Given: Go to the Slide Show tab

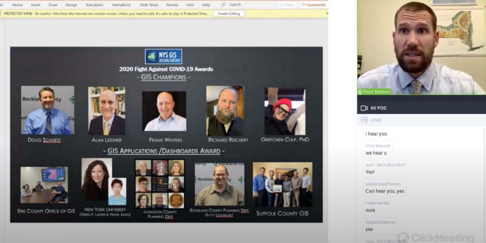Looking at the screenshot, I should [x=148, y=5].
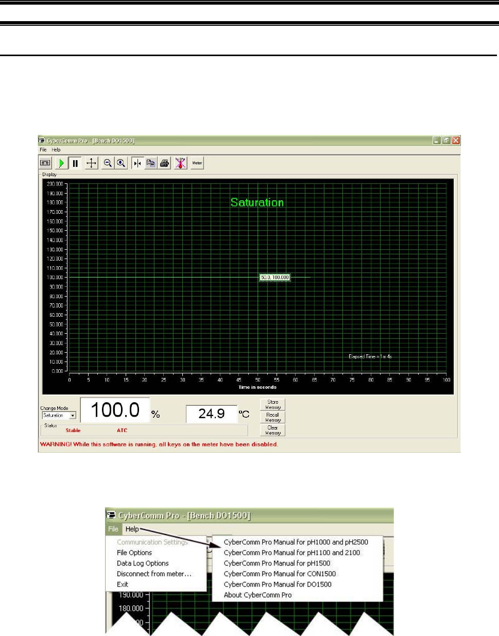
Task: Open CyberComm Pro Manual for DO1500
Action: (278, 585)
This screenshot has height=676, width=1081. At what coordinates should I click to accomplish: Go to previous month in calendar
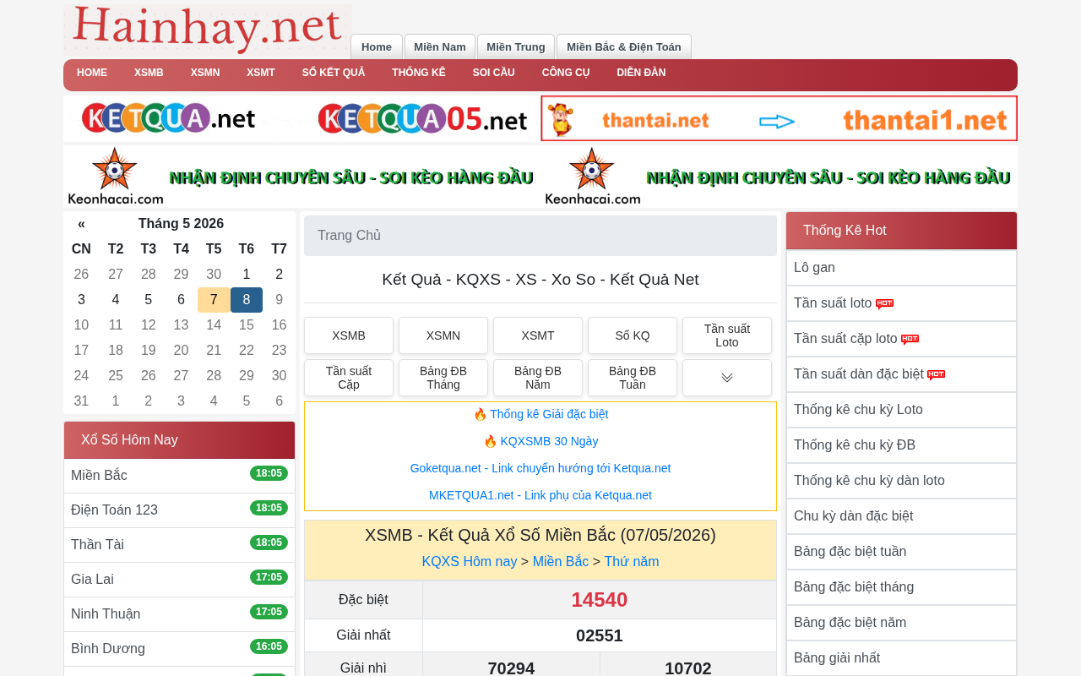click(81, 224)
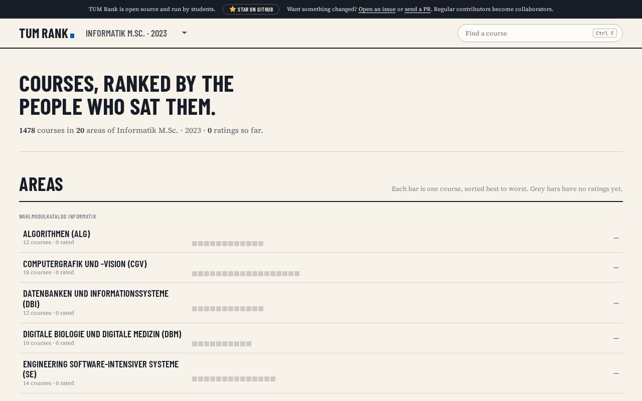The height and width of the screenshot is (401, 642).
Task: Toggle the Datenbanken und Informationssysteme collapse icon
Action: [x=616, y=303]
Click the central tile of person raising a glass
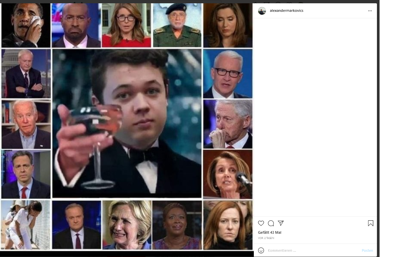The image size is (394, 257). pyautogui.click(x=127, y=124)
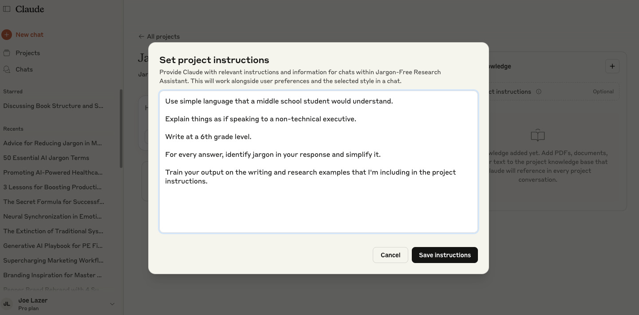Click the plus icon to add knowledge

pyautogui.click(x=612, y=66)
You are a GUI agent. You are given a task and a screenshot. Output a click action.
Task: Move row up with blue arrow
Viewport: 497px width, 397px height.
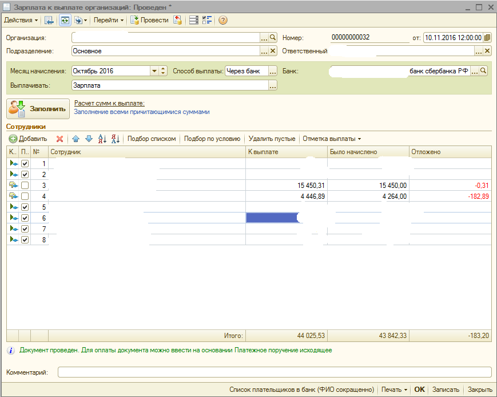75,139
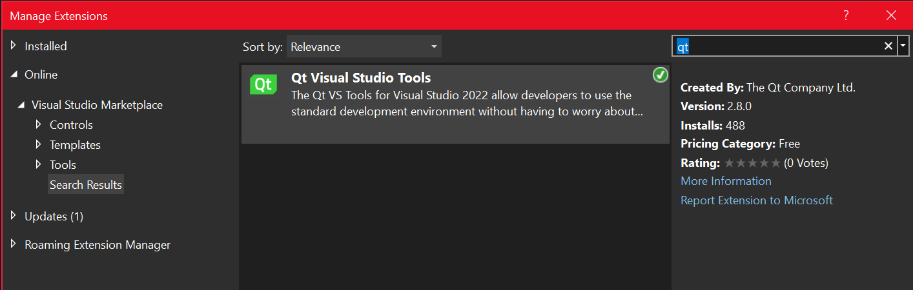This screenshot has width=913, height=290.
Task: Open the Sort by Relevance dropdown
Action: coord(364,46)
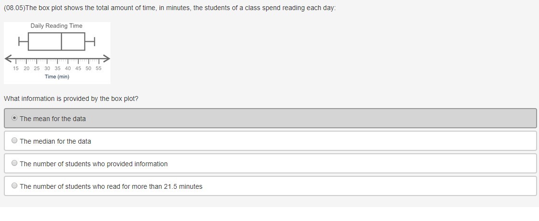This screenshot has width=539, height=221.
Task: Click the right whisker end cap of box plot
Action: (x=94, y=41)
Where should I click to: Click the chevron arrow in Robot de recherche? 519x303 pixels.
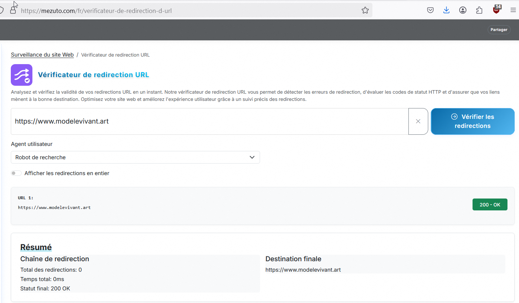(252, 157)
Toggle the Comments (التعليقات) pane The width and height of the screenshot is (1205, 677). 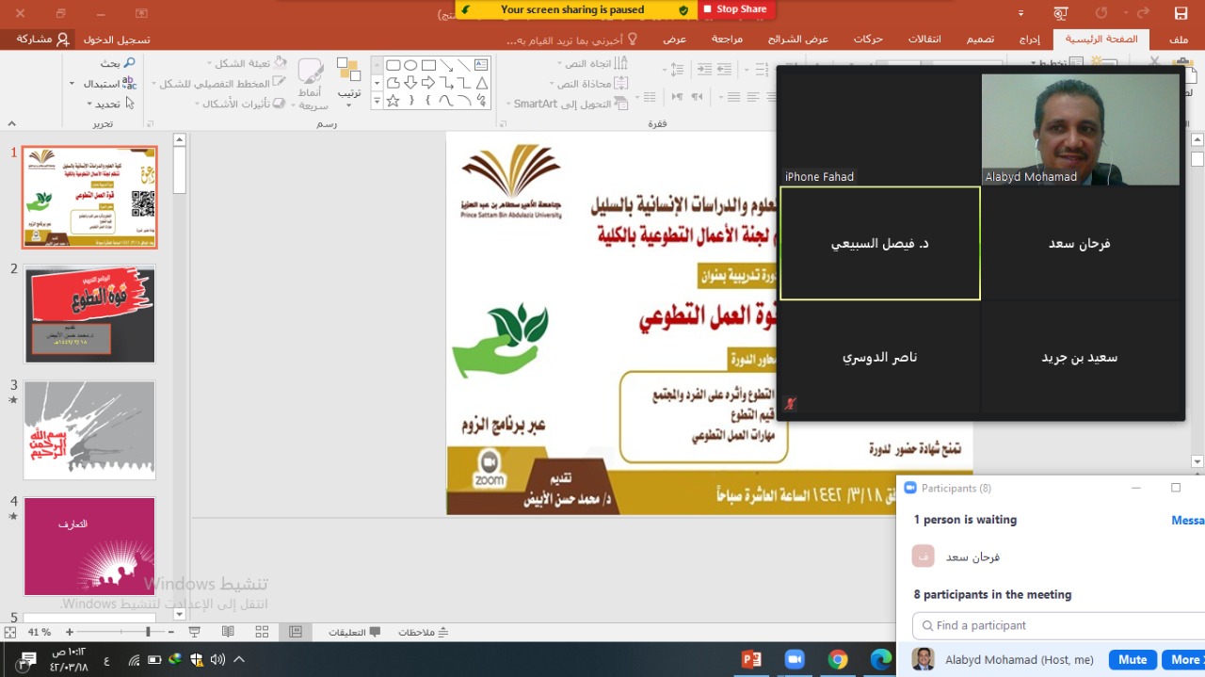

--------------------------------------------------

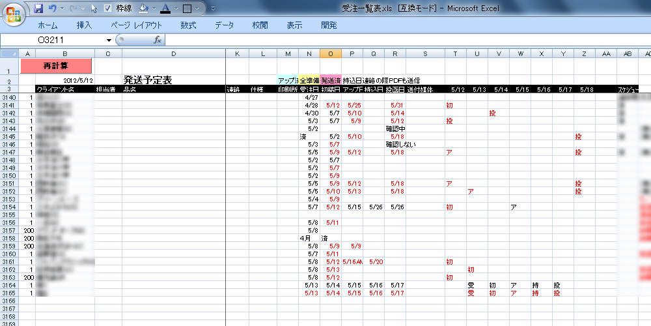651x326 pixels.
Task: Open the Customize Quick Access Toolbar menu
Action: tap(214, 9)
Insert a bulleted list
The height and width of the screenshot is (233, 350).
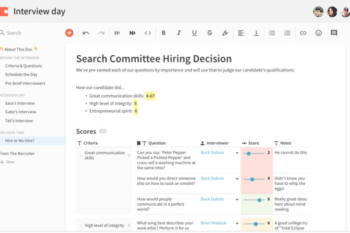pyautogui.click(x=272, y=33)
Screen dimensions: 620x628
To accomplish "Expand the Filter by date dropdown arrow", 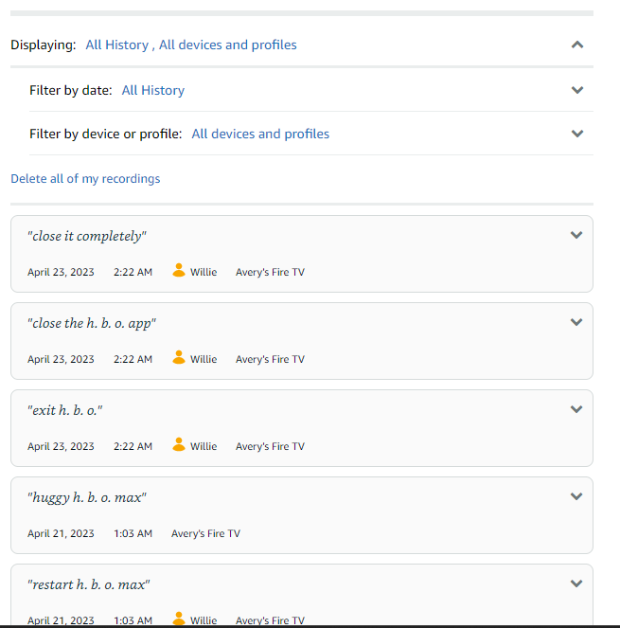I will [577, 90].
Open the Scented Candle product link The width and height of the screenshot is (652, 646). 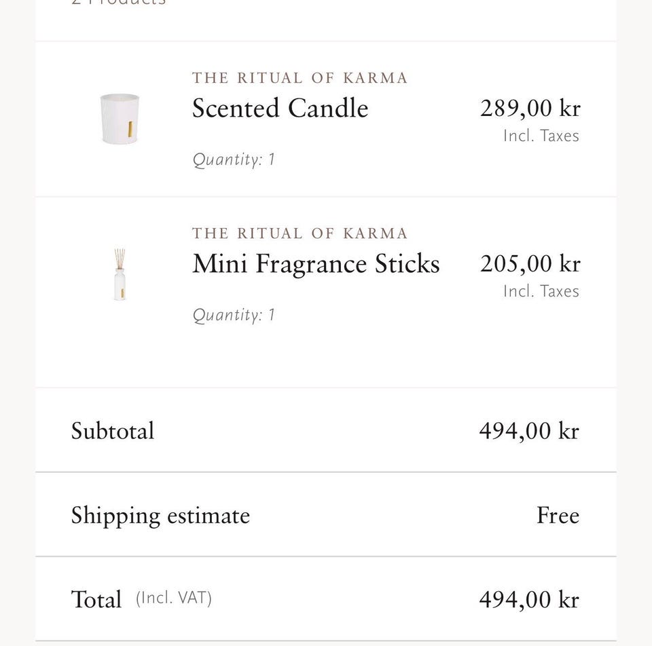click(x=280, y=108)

--------------------------------------------------

**What needs to be done:** Copy out the entries, starting with the line that contains "This screenshot has height=676, width=1081." and going on through the line that contains "Task: Toggle the". Leave the pictures out.

**Answer to the task:**
This screenshot has height=676, width=1081. At what coordinates should I click to accomplish: Go to previous month in calendar
click(81, 224)
The height and width of the screenshot is (401, 642).
Task: Toggle the Datenbanken und Informationssysteme collapse icon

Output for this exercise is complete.